14.2 Conflicting Provisions.In the event of conflicting provisions between these Terms of Service, including any addenda to the Terms of Service, and the Order, these Terms of Service will control and resolve the conflict, unless the Order expressly states that the provision in the Order controls or supersedes in the event of a conflict. In the event of any conflicting provisions between these Terms of Service, including any addenda to these Terms of Service, and any other terms incorporated by reference in the Order, the other terms incorporated by reference will control and resolve the conflict solely as to the the subject-matter thereof. In the event of conflicting provisions between these Terms of Service and any addenda to these Terms of Service, the addendum will control and resolve the conflict solely as to the subject-matter thereof.

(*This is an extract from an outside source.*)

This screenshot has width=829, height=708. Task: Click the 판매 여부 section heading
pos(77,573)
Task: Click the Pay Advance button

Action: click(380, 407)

14.3 Assignment. Neither party may assign its rights or obligations under the Agreement without the prior written consent of the other party, which will not be unreasonably withheld or delayed; provided, however, that no consent will be required for assignment by either party: (i) to an Affiliate or other entity under common control with such party; or (ii) in connection with a direct or indirect purchase, merger, reorganization, consolidation or sale of all or a portion of the assigning party’s assets. Subject to the preceding sentence, this Agreement will be binding upon, inure to the benefit of and be enforceable by the parties and their respective successors and assigns.

14.4 No Third-Party Beneficiaries. Except as otherwise expressly provided for in the Agreement, no provision of the Agreement is intended to confer rights or other benefits to any third party.

14.5 Approvals and Consents. Any approval or consent requested of either party will not be unreasonably withheld, delayed, or conditioned, unless specifically stated to the contrary in the Agreement.

14.6 Survival of Terms, Rights, and Remedies. Any provision of the Agreement which contemplates performance or observance subsequent to the expiration of the Term or any termination of the Agreement, including all provisions with respect to payment of accrued amounts, intellectual property, confidentiality, limitation of liability, and indemnification, will survive any termination of the Agreement and continue in full force and effect, and no termination will impair or otherwise affect any rights or remedies at law or in equity that arose prior to such termination.

14.7 Execution of Agreement. If the Order is of a type that is to be executed by the parties (rather than mutually approved via another method specified in the Order), then the Order may be executed in any number of counterparts, including via the exchange of .pdf copies or by the use of a mutually agreeable electronic signature authentication program, each of which may be executed by less than all of the parties hereto and will be enforceable with respect to the parties actually executing such counterparts.

14.8 Entire Agreement. The Agreement constitutes the entire agreement between the parties with respect to the subject-matter hereof and supersedes any and all written or oral prior agreements and understandings between the parties. No terms or conditions of either party’s invoice, purchase order, or other administrative document (unless signed or otherwise formally approved by authorized representatives of both parties and expressly referencing that it amends the Agreement) will be effective as a modification of the terms and conditions of the Agreement, regardless of the other party’s failure to object to such form.